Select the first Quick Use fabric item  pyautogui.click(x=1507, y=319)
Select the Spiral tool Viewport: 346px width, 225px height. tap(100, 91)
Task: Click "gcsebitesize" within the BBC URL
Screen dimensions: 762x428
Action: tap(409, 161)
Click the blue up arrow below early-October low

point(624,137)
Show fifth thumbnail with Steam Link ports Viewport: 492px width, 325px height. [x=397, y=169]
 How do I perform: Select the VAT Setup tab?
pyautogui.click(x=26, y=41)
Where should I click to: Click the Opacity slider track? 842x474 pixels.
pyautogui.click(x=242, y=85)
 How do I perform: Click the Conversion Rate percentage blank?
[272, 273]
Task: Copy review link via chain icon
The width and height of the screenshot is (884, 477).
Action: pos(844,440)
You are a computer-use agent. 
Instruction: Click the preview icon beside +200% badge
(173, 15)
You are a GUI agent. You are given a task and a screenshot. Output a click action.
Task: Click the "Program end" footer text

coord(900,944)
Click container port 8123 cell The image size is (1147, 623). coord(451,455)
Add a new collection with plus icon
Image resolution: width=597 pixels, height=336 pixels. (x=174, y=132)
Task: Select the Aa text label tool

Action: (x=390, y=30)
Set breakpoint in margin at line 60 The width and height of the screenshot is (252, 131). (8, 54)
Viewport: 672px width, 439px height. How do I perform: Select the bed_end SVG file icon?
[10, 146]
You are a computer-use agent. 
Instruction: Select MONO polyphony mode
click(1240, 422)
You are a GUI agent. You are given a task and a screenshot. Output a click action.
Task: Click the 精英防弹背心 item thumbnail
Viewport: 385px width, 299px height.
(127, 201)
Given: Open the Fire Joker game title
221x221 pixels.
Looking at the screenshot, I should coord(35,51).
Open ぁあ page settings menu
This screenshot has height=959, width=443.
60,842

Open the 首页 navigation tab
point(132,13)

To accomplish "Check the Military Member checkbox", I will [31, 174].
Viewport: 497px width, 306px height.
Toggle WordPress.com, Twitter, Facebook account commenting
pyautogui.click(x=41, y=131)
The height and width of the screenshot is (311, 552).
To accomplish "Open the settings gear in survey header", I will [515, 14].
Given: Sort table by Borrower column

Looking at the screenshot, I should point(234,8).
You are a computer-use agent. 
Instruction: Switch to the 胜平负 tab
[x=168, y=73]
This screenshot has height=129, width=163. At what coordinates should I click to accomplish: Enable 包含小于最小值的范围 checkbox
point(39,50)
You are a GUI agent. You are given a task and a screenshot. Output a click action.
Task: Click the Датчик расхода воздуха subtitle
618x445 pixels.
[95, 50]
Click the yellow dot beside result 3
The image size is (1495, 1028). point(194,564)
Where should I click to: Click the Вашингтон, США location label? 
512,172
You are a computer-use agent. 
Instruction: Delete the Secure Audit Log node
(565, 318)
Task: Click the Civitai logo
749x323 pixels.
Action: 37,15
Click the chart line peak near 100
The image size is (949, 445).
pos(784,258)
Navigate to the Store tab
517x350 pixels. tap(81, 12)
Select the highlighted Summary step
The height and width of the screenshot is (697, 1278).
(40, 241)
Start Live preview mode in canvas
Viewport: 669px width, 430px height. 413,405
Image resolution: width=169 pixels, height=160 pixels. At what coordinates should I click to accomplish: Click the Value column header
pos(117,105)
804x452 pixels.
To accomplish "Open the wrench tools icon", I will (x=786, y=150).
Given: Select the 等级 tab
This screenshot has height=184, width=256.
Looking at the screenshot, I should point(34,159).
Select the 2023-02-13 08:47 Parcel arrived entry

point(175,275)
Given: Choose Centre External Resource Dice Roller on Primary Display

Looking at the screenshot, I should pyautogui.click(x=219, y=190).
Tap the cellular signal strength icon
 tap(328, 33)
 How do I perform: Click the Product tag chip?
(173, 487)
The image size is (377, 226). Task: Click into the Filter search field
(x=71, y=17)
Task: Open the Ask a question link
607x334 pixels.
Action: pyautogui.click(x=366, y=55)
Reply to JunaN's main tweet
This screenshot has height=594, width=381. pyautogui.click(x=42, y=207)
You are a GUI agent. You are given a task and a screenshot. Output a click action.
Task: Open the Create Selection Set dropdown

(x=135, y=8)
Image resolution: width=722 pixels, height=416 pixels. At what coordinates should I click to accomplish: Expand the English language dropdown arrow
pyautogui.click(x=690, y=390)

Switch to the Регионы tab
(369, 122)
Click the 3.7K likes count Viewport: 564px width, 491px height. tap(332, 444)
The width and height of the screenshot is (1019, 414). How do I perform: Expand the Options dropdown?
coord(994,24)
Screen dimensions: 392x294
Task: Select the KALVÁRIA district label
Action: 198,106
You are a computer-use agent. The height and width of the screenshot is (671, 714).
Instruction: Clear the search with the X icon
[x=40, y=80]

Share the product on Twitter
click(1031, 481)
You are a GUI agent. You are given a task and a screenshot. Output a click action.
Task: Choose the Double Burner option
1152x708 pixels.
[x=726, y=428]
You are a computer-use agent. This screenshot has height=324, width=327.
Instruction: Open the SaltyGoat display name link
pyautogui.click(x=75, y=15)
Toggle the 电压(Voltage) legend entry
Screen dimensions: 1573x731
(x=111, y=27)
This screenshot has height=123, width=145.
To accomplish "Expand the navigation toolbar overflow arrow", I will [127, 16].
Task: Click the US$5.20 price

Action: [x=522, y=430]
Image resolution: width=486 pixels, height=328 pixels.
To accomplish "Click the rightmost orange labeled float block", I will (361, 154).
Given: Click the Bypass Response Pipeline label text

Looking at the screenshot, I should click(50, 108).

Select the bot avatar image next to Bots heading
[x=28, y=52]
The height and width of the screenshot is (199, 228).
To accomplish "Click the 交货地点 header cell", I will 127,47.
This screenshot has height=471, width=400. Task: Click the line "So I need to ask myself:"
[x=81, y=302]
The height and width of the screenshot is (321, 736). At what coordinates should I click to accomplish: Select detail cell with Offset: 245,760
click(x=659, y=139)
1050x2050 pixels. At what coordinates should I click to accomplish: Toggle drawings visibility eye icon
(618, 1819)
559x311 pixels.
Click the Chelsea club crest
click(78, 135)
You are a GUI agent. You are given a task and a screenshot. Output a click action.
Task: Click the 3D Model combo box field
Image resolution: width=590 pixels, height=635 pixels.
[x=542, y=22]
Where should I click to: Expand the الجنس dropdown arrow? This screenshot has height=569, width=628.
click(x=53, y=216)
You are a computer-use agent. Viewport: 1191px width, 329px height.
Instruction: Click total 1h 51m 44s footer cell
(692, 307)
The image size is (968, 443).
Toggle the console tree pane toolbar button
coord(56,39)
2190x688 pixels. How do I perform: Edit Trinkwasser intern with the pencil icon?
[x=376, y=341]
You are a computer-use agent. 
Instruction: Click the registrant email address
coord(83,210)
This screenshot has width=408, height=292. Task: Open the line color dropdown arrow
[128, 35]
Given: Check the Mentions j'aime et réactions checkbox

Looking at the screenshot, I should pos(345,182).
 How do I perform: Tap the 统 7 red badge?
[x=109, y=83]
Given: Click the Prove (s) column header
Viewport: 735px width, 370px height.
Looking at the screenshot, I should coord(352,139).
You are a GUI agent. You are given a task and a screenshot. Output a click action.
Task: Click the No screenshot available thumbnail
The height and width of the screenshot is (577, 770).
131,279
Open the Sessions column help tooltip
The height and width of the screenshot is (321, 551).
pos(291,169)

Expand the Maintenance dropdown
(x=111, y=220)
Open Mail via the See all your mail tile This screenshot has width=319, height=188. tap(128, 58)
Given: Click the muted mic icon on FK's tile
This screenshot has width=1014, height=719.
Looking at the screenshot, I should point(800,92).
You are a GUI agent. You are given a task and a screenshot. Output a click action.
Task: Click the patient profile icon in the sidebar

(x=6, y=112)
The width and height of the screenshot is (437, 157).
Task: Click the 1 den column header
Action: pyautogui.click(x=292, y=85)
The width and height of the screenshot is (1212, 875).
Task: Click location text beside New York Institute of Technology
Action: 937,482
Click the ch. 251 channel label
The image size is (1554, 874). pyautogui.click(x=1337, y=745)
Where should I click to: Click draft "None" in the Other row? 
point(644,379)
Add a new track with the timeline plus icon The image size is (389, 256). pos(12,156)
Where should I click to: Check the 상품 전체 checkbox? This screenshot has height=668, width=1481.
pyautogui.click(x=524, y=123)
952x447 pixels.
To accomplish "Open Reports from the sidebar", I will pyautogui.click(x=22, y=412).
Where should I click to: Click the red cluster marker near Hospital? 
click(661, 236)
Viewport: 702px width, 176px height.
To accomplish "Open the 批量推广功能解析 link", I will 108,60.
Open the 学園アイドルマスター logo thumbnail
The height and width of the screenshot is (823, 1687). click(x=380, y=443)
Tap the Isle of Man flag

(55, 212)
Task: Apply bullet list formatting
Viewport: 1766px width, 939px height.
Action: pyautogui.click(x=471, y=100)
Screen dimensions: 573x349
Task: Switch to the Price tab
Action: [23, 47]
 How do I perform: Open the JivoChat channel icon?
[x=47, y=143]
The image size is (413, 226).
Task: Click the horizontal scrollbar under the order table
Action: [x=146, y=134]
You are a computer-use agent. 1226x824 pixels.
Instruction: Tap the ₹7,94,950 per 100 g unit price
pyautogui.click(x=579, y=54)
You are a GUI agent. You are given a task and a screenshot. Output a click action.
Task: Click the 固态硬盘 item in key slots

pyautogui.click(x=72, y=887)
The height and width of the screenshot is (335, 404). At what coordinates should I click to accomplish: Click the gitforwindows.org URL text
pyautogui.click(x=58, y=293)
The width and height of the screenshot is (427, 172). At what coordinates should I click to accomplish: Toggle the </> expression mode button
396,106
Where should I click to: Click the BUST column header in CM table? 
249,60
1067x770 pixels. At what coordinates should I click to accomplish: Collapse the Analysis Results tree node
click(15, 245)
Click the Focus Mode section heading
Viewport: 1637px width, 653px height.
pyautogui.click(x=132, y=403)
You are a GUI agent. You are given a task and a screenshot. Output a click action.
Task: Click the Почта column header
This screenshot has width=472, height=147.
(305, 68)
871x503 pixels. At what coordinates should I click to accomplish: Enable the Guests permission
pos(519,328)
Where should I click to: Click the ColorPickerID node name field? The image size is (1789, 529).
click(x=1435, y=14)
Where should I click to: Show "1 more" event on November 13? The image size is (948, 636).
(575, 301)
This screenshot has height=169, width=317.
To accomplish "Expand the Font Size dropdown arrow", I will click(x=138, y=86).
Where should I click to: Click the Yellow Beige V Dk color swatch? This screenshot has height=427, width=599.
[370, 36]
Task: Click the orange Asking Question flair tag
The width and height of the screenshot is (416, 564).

▶ **WHAT THE TASK ASKS**
In the records above, some lines hold the word "orange"; copy each such line.

▶ **EXERCISE ANSWER**
To accomplish "Click the rightmost orange labeled float block", I will (361, 154).
Task: Click the orange Asking Question flair tag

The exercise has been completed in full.